Goal :: Retype everything from the line that contains "Where should I click to: Open the" down to the line that contains "will pyautogui.click(x=1851, y=32).", keeping each line identical.

Exercise material ::
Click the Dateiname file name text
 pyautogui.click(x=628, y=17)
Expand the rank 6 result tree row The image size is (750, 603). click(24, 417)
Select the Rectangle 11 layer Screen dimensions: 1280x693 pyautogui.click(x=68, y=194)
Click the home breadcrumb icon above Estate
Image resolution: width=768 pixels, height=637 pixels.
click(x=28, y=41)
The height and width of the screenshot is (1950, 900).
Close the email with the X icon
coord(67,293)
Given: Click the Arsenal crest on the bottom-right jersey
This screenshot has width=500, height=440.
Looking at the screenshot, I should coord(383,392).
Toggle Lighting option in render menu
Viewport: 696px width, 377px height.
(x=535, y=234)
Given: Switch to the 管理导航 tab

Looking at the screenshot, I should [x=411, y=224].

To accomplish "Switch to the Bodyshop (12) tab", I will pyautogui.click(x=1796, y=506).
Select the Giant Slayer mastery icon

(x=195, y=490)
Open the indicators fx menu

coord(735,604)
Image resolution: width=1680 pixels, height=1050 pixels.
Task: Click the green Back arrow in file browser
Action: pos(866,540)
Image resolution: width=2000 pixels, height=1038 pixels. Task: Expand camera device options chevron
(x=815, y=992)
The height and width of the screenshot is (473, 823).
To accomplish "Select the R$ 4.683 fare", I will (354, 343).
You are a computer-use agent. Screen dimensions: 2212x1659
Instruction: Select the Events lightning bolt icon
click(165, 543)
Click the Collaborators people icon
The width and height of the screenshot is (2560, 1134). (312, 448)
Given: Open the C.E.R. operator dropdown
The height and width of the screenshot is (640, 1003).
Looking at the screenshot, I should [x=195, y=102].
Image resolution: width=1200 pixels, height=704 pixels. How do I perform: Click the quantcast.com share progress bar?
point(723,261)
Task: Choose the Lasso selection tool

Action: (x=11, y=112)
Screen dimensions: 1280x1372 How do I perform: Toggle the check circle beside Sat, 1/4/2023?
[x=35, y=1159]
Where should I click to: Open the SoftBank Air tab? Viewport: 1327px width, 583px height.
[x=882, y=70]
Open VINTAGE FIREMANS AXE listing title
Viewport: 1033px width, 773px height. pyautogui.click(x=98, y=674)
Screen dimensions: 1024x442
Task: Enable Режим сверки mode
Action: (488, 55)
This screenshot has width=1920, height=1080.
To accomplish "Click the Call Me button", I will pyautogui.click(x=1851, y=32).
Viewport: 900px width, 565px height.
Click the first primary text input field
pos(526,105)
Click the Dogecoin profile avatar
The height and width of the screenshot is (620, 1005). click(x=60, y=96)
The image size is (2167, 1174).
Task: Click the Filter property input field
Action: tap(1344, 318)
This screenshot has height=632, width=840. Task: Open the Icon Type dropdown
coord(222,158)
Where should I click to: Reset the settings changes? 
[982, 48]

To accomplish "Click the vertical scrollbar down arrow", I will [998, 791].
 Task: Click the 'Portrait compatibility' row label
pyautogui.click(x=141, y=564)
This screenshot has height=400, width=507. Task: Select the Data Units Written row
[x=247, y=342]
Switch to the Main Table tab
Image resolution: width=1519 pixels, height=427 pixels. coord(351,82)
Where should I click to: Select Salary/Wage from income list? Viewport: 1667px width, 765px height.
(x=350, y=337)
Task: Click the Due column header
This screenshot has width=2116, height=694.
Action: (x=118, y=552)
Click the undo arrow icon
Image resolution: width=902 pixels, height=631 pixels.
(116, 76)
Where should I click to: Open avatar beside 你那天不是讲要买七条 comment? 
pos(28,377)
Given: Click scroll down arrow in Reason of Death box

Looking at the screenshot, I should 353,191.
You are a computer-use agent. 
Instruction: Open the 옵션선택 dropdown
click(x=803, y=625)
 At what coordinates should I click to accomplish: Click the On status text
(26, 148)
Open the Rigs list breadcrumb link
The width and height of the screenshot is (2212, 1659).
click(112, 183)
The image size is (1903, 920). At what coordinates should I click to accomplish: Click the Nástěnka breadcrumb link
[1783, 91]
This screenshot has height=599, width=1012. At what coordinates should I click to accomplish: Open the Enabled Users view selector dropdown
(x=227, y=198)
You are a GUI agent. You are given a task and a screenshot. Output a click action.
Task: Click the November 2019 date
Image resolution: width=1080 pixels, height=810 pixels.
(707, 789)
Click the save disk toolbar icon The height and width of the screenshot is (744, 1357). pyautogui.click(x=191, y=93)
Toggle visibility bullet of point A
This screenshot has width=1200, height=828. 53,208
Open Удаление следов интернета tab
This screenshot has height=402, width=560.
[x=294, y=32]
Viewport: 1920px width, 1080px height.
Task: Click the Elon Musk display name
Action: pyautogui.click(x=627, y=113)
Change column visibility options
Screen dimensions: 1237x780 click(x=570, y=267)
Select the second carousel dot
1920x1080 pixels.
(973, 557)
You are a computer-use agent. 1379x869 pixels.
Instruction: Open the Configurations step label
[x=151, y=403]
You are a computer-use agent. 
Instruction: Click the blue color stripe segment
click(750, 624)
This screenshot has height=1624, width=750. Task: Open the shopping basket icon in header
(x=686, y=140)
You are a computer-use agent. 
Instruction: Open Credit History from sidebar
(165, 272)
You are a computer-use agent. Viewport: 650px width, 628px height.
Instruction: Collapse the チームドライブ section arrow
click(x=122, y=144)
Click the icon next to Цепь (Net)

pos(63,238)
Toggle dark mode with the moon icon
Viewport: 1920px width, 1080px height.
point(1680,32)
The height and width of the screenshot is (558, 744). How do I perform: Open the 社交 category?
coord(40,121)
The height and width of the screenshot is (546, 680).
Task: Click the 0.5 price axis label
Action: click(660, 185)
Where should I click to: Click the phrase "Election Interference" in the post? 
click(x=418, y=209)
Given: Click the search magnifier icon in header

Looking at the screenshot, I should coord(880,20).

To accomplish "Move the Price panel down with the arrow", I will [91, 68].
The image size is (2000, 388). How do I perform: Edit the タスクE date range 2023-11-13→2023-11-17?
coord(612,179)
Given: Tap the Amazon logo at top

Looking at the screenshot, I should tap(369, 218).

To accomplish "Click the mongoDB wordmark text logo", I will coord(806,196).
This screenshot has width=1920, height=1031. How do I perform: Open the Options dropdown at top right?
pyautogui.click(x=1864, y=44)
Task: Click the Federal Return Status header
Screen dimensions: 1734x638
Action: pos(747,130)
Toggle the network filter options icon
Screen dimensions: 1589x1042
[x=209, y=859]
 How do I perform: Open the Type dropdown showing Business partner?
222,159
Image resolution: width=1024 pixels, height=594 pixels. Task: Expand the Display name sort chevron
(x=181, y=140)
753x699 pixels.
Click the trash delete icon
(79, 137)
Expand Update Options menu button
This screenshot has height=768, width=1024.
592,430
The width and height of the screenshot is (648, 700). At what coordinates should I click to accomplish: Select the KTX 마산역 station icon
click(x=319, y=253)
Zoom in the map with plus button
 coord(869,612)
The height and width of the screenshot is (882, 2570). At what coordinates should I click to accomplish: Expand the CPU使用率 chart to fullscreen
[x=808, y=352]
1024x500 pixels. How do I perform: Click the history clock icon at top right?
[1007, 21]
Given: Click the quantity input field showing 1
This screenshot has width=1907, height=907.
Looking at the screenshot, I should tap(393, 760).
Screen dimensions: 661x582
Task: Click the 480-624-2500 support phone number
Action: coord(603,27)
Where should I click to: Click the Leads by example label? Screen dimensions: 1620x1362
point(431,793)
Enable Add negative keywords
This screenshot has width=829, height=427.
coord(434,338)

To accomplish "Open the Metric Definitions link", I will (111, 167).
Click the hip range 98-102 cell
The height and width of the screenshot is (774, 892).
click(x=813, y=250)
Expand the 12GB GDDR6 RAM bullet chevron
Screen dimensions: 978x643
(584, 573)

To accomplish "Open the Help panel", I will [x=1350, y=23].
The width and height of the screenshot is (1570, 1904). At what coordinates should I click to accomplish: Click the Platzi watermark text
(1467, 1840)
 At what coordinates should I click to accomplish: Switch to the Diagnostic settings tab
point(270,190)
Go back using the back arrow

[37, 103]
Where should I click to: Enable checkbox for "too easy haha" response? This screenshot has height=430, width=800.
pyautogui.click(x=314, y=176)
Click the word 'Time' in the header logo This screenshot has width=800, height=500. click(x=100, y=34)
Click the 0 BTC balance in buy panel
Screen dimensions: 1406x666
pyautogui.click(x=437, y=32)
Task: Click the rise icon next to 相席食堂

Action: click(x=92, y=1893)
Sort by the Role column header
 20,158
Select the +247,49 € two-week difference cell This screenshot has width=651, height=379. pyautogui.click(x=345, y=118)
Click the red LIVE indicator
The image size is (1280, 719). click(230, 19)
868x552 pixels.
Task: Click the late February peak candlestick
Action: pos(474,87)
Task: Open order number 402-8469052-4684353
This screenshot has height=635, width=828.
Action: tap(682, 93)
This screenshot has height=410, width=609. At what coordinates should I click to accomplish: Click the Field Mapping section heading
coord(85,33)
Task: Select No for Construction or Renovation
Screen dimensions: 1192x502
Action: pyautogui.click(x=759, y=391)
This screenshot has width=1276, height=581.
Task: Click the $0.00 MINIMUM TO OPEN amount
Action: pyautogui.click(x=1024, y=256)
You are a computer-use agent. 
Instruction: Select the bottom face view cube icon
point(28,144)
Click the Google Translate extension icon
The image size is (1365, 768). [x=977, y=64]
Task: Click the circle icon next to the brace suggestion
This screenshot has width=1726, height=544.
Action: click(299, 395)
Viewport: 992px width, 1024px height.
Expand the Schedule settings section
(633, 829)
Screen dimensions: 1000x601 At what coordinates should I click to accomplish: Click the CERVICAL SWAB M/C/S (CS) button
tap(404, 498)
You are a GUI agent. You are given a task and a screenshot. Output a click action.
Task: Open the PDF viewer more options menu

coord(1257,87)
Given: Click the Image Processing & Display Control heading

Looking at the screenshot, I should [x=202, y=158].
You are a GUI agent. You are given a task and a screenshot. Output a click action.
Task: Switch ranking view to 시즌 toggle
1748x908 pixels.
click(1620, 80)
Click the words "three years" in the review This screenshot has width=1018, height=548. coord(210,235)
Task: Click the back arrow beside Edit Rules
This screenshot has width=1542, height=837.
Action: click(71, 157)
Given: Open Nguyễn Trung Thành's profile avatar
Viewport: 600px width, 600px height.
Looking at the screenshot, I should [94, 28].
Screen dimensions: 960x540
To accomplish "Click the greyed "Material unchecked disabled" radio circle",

Task solution ::
Where should I click to: Open the SoftBank Air tab? Viewport: 1327px width, 583px height.
[x=882, y=70]
Open VINTAGE FIREMANS AXE listing title
Viewport: 1033px width, 773px height. pyautogui.click(x=98, y=674)
Screen dimensions: 1024x442
Task: Enable Режим сверки mode
Action: (488, 55)
This screenshot has width=1920, height=1080.
To accomplish "Click the Call Me button", I will pyautogui.click(x=1851, y=32).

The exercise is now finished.